Задания -
1 > Перечислите все римские должности, которые упоминаются во фрагменте о восстановлении римской армии.
2 > Продолжите фрагмент о восстановлении римской армии с того места, где он заканчивается.

Фрагмент текста -

Вновь, как и после поражения при Тразименском озере, сенатом было решено прибегнуть к диктатуре. В отличие от прошлого раза теперь дело обошлось без какой-либо политической борьбы, и новым диктатором стал Марк Юний Пера, бывший консулом в 230 г. до н. э. и цензором в 225 г. до н. э. Начальником конницы при нем стал Тиберий Семпроний Гракх, занимавший ранее должность курульного эдила.
Было начато восстановление армии. Провели новую мобилизацию, в ходе которой призывались юноши, начиная с семнадцати лет и даже младше. Из вновь набранных были сформированы четыре легиона и отряд в тысячу всадников. От союзников было потребовано предоставить соответствующее количество воинского контингента, очевидно, равное по численности римскому. Полторы тысячи воинов, набранных ранее во флот, были переведены из Остии в Рим, а Третий Морской легион был направлен в Теан Сидицинский (ныне Теано, в Северной Кампании) для прикрытия Латинской дороги. Однако и людей, и оружия было недостаточно. Нехватку последнего решено было восполнить, изъяв среди прочего из храмов и портиков хранившиеся там трофеи (в результате позднее вполне могла сложиться курьезная ситуация, когда на поле боя вооруженным по-римски карфагенянам противостояли римляне, экипированные в сохранившиеся еще от первой войны пунийские доспехи). Для того же, чтобы довести до должного уровня численность воинов, тоже пошли на крайнюю меру. Были индивидуально опрошены рабы, и восемь тысяч согласившихся стать солдатами были выкуплены и вооружены за государственный счет (Ливий, XXII, 57, 9–12). Кроме этого, по приказу диктатора освобождались все уголовные преступники и прощались несостоятельные должники при условии, что они пойдут в солдаты. Таких добровольцев набралось шесть тысяч, и им дали кельтское оружие, захваченное в войну 223 г. до н. э. (Ливий, XXIII, 14, 2–4).

Данные -

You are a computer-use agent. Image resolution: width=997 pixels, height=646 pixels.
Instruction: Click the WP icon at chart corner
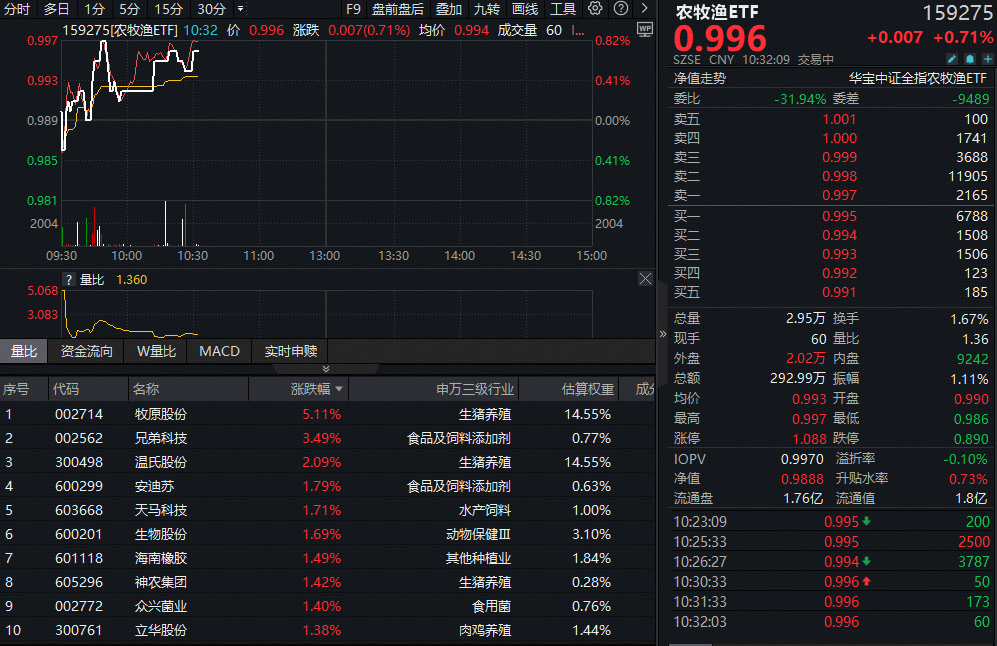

Ответы -
1 > Диктатор, консул, цензор, начальник конницы, курульный эдил.

2 >
Кампанский воин, роспись захоронения IV–III вв. до н.э. Археологический музей. Капуя, Италия.
Все эти меры яснее всего свидетельствовали о том, что даже в таких чрезвычайно тяжелых обстоятельствах римский народ сохранил волю к победе и был готов и дальше, стиснув зубы, сражаться до последнего. Самой яркой иллюстрацией этому послужила история с выкупом пленных. О том, как это доподлинно происходило, уже Тит Ливий не мог рассказать с уверенностью и представил в своем труде сразу две версии, в конечном итоге достаточно близкие по смыслу.
Согласно первой, Ганнибал выделил из пленных группу в десять человек, от которых он стребовал клятву вернуться. Вместе с ними в качестве посла в Рим отправился знатный пуниец Карталон, который должен был изложить условия Ганнибала в случае, если римляне захотят вести переговоры о мире. Но переговорам не суждено было состояться. Узнав о приближении посольства, диктатор Марк Юний Пера выслал навстречу ликтора с предписанием Карталону немедленно, еще до заката солнца, покинуть принадлежавшие Риму земли. Тем самым с порога отметались любые варианты мирного соглашения, что не могло не насторожить Ганнибала: получалось, что если он сам после Канн и считал себя победителем в войне, то римляне видели ситуацию совсем по-другому. Ему явно предстояло еще раз разбить римскую армию, и, возможно, не однажды.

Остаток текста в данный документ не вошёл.